Data protection and cybersecurity law

In the normal course of business operations, organizations tend to gather potentially vast amounts of sensitive, privileged and/or confidential information or data pertaining to their employees, clients, third-party suppliers, business partners, trade secrets, etc., in order to be more efficient and competitive.

Over time, this data stockpiling phenomenon has accelerated to translate into a major trend with the democratization of computer use and the internet as both means facilitate as never before the storage, management and communication of data. As a result, organizations in just about every field of human activity have developed a quasi-total dependency to computers and the internet without which most could not operate as the data they manage now constitutes a critical asset to business operations.

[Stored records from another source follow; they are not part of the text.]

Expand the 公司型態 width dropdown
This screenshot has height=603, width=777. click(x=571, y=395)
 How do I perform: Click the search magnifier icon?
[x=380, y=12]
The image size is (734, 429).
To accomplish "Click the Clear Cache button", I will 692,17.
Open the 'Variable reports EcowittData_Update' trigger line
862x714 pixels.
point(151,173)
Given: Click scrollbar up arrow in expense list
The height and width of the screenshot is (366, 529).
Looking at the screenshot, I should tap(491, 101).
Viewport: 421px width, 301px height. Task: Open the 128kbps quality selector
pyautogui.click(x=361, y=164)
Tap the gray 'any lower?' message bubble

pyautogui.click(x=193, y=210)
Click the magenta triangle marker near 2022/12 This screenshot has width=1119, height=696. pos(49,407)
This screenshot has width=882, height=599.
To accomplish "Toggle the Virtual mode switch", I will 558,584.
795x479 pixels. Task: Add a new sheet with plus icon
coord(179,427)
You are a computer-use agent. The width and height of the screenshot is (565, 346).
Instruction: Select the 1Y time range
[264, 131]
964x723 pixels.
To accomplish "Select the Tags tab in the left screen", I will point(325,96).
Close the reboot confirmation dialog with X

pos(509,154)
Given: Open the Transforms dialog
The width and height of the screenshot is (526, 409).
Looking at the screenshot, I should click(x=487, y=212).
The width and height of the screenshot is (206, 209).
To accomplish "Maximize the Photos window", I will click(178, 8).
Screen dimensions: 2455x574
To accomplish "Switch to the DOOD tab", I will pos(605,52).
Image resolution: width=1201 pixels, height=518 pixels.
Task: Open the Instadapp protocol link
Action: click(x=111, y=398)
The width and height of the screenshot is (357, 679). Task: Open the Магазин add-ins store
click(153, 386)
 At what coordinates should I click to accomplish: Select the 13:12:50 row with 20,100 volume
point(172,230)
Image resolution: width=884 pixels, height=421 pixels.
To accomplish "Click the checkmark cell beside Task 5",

This dependency makes them vulnerable to attacks and raises fundamental questions:

• Who owns this sensitive, privileged and/or confidential data?
• How is this data to be treated, protected, modified and accessed?            
• And in the event this data is altered, stolen, destroyed or lost, what is the liability of organizations that managed it?
  

In recent years, Canadian businesses and institutions indiscriminately have seen a sharp rise in cyber criminality considering the remote risk of getting caught, the relative ease with attacks can be perpetrated, and the potential for financial gain. While this phenomenon still remains widely misunderstood and reveals how ill-prepared, most organizations are to defend against cyber attacks (theft of data, ransomware, denial of service, etc.), none can afford to remain passive and take a chance as cyber threats could seriously disrupt their business operations. Moreover, with the introduction by the Quebec Government of bill 64 (An Act to modernize legislative provisions as regards the protection of personal information), major changes in the legal obligations and liability of organizations are to be anticipated in the management of the collected data.

Consequently, in order to mitigate operational, reputational and compliance/liability risks, it is essential for organizations to address the issues of data management, cybersecurity and compliance as they constitute, in a digital age, an integral part of business operations.